FIG. 3C illustrates an example of a measurement region 300C that may be used as a reference for measuring a plurality of sound levels with and without use of the sound-attenuating devices discussed herein to determine a sound pressure level reduction resulting from the use of the sound-attenuating devices discussed herein. FIG. 3C is a top-down view of a gas turbine engine system 330 including a sound-attenuating device 342 as discussed herein. While the gas turbine engine system 330 is shown as having a rectangular cross-sectional footprint in FIG. 3C, in other examples, the gas turbine engine system 330 may have a footprint having other polygonal, circular, triangular, elliptical, or other geometries or combinations of geometries. The sound-attenuating device is shown as having a circular cross-sectional top view in FIG. 3C, in other examples, the sound-attenuating device 342 may have other polygonal (including square and rectangular), triangular, elliptical, or other top-view geometries or combinations of top-view geometries.

A measurement region 334 is shown in FIG. 3C. The measurement region 334 is an example zone along a perimeter of which sound pressure level measurements may be taken. In this example, the measurement region 334 is centered on a position of the sound-attenuating device 342 as shown by the first axis 344 and the second axis 338. In other examples, the measurement region may be centered based upon one or more surfaces of the gas turbine engine system 330, or a container including the gas turbine engine system 330 as discussed herein. In any embodiment, the measurements for sound-attenuation are taken in substantially the same position(s) for consistency and accuracy. Sound pressure level measurements may be taken both with and without the use of the sound-attenuating device 342, or other sound-attenuating devices discussed herein. This may be done to determine a sound pressure level reduction with the use of the sound-attenuating device 342. In other examples, the sound pressure level measurement(s) may be taken only when the sound-attenuating device 342 is in use. This may be done, for example, to confirm compliance with regional, local, city, state, federal, or other noise ordinances or other ordinances.

In one example, the measurement region 334 may have a diameter 336, as measured along either the first axis 344 or the second axis 338 from about 0.5 miles to about 10 miles or more.

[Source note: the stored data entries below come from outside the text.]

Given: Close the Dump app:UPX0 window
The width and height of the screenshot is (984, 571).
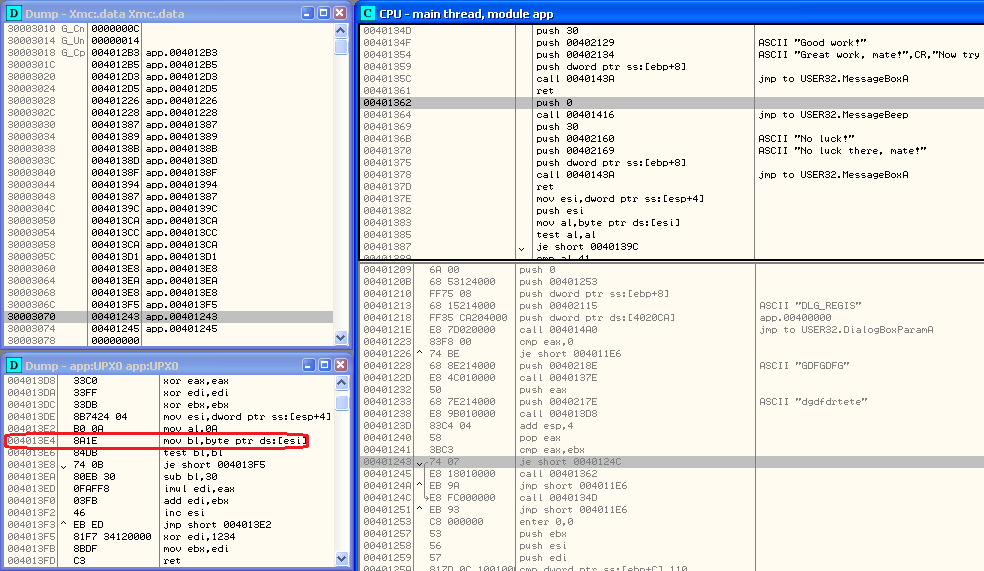Looking at the screenshot, I should 340,365.
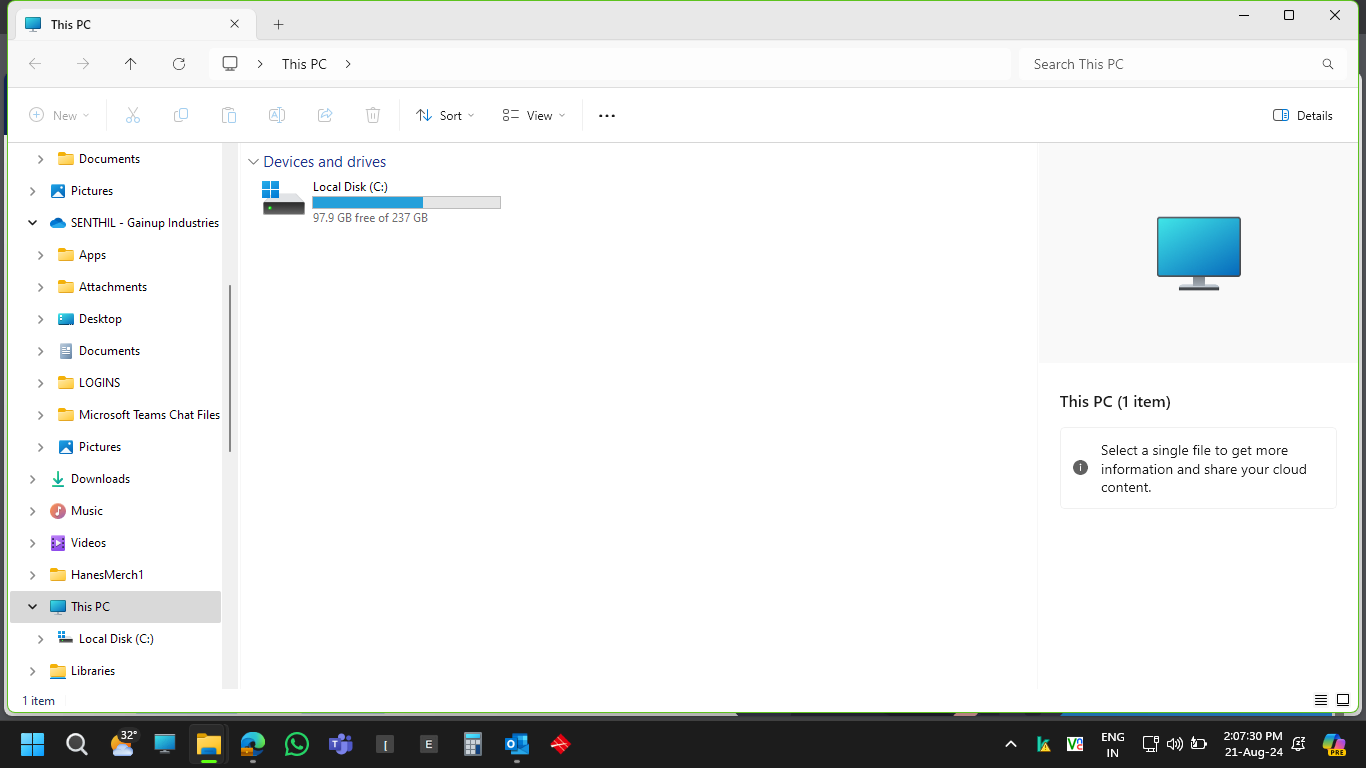Open WhatsApp from the taskbar
The width and height of the screenshot is (1366, 768).
click(297, 744)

In other examples, the measurement region 334 may have a diameter 336 as measured along either the first axis 344 or the second axis 338 from about 1.5 miles to about 5 miles. In still other examples, the measurement region 334 may have a diameter 336 as measured along either the first axis 344 or the second axis 338 from about 1.5 miles to about 5 miles. In still other examples, the measurement region 334 may have a diameter 342 as measured along either the first axis 344 or the second axis 338 from about 2 miles to about 7 miles. In other examples, the diameter 342 may be on a smaller scale, such that it is measurable in feet. In this example, the diameter 342 may be from about 6 feet to about 500 feet. In another example, the diameter 342 may be from about 6 feet to about 250 feet. In still another example, the diameter 342 may be from about 20 feet to about 100 feet.

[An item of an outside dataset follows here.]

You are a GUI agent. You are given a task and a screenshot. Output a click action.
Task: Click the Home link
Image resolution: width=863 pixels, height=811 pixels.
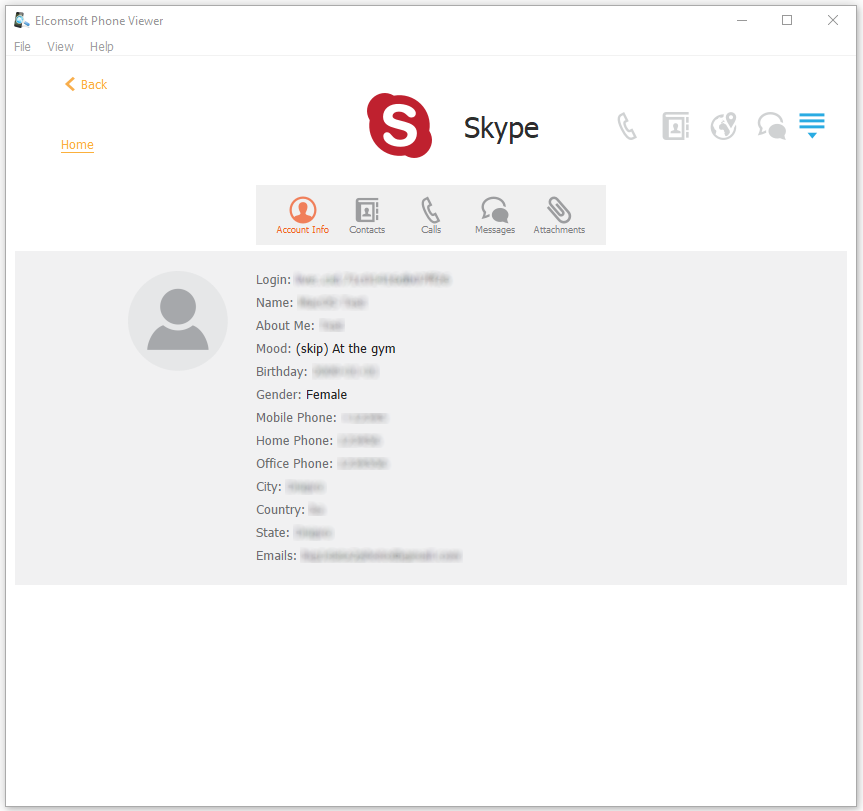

The measurement region 334 as well as a position 340 along that region, indicated here as multiple non-limiting example position options, may depend on one or more factors. The position 340 may be positioned along the measurement region 344 and measured at a radius 346 of the measurement region 334. The position 340 may be determined by factors including a location of a population and/or access to the gas turbine engine system 330, for example, if a walkway or road is positioned within the (circumference of the) measurement region 334. In other examples, the predetermined distance may be measured at a plurality of positions 340 on the circumference of a region surrounding the gas turbine engine system 330. In some examples, one or more positions 340 may be used (for example, averaged) to determine the reduction in sound pressure level.

As discussed herein, the position 340 at a predetermined distance 346 at which sound pressure levels may be measured from a midpoint of the container including the exhaust system, as discussed above. The predetermined distance 346 may range from about 0.25 miles to about 5 miles. In another example, the predetermined distance 346 may range from about 0.5 miles to about 2.5 miles. In yet another example, the predetermined distance 346 may range from about 1 mile to about 3.5 miles. In still other examples, the predetermined distance 346 may be less than 0.25 miles or greater than 5 miles depending upon the diameter 342 of the measurement region 334.

FIGS. 4A and 4B are partial schematic illustrations of gas turbine engine systems 400A and 400B, with and without, respectively, the sound-attenuating device 208. FIG. 4A shows a gas turbine engine system 400A, including a container 402A, a partial view of a gas turbine engine 406A, as well as a direction of airflow 202 through the exhaust system 116, as discussed above. The exhaust system 116 includes at least one exhaust duct 412A that is fluidly coupled to the container 402A via an aperture 404A which may also be referred to as the exhaust outlet 404A. As shown in FIG. 4A, where a sound-attenuating device is not employed, the plurality of sound waves 408 exiting the container 402A do so in a mushroom or rainbow-like formation, exposing the container 402A to damage and degradation, and exposing those in proximity to the gas turbine engine system 400A to noise and/or possibly other irritants.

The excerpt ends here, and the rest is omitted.